Collected data:
-*-
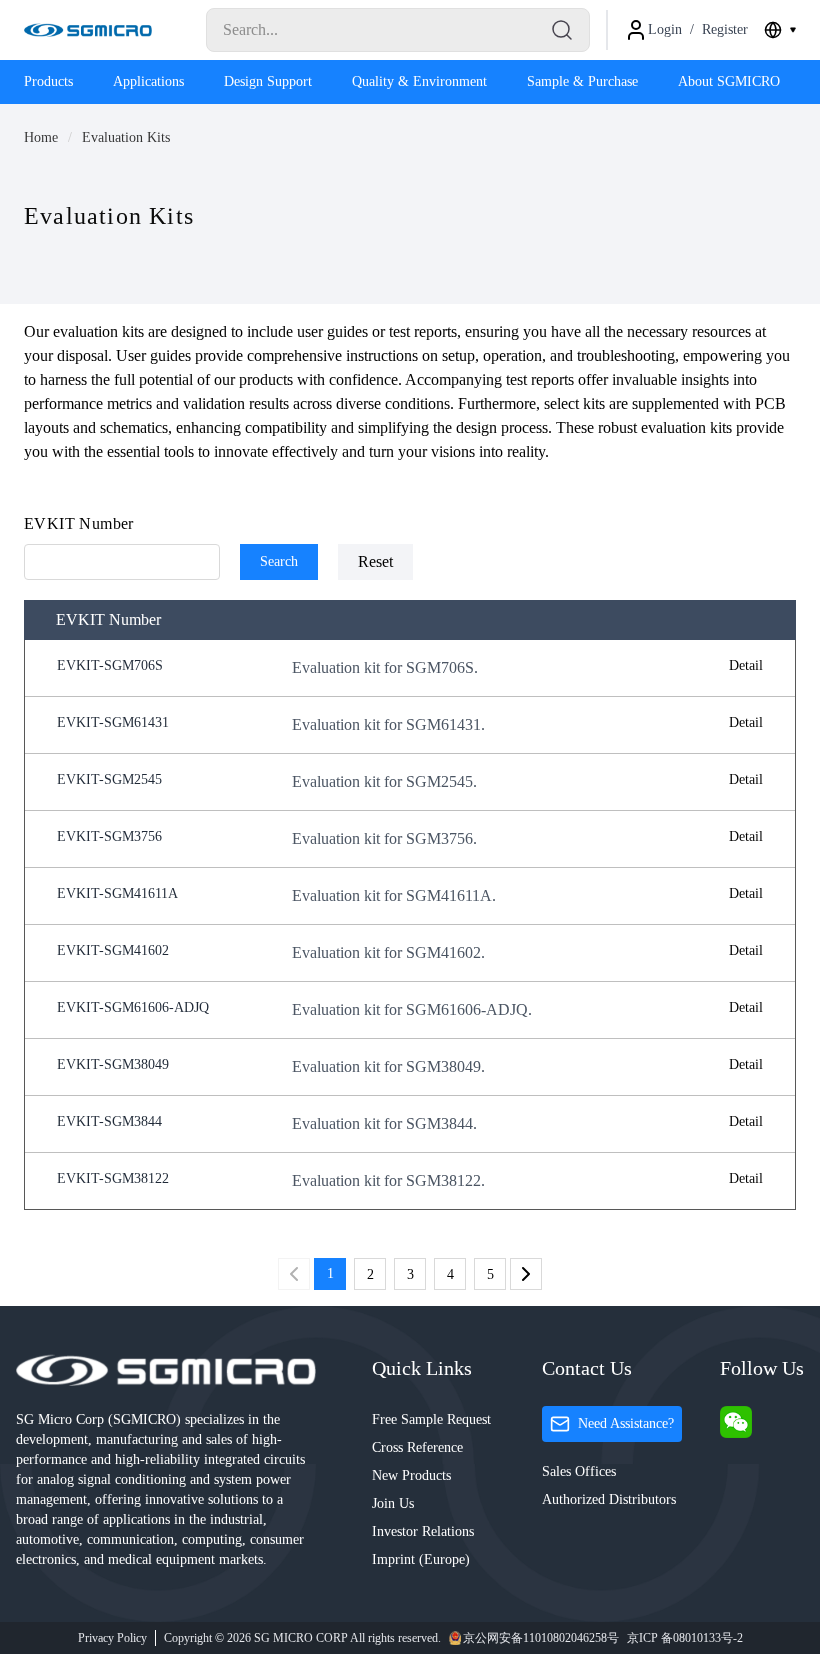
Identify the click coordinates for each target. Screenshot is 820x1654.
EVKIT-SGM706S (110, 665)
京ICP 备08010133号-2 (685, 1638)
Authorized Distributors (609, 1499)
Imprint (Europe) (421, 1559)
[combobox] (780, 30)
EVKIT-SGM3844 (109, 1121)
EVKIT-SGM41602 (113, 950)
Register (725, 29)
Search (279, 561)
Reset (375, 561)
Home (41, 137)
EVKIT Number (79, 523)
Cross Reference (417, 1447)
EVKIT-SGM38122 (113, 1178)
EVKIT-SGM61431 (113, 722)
-*-
▸ Exercise details
What you return must be every entry, word for word, without any pictures.

▸ Solution to this task
Identify the click coordinates for each target. Screenshot is 820x1654.
EVKIT-SGM706S (110, 665)
京ICP 备08010133号-2 (685, 1638)
Authorized Distributors (609, 1499)
Imprint (Europe) (421, 1559)
[combobox] (780, 30)
EVKIT-SGM3844 (109, 1121)
EVKIT-SGM41602 (113, 950)
Register (725, 29)
Search (279, 561)
Reset (375, 561)
Home (41, 137)
EVKIT Number (79, 523)
Cross Reference (417, 1447)
EVKIT-SGM38122 (113, 1178)
EVKIT-SGM61431 (113, 722)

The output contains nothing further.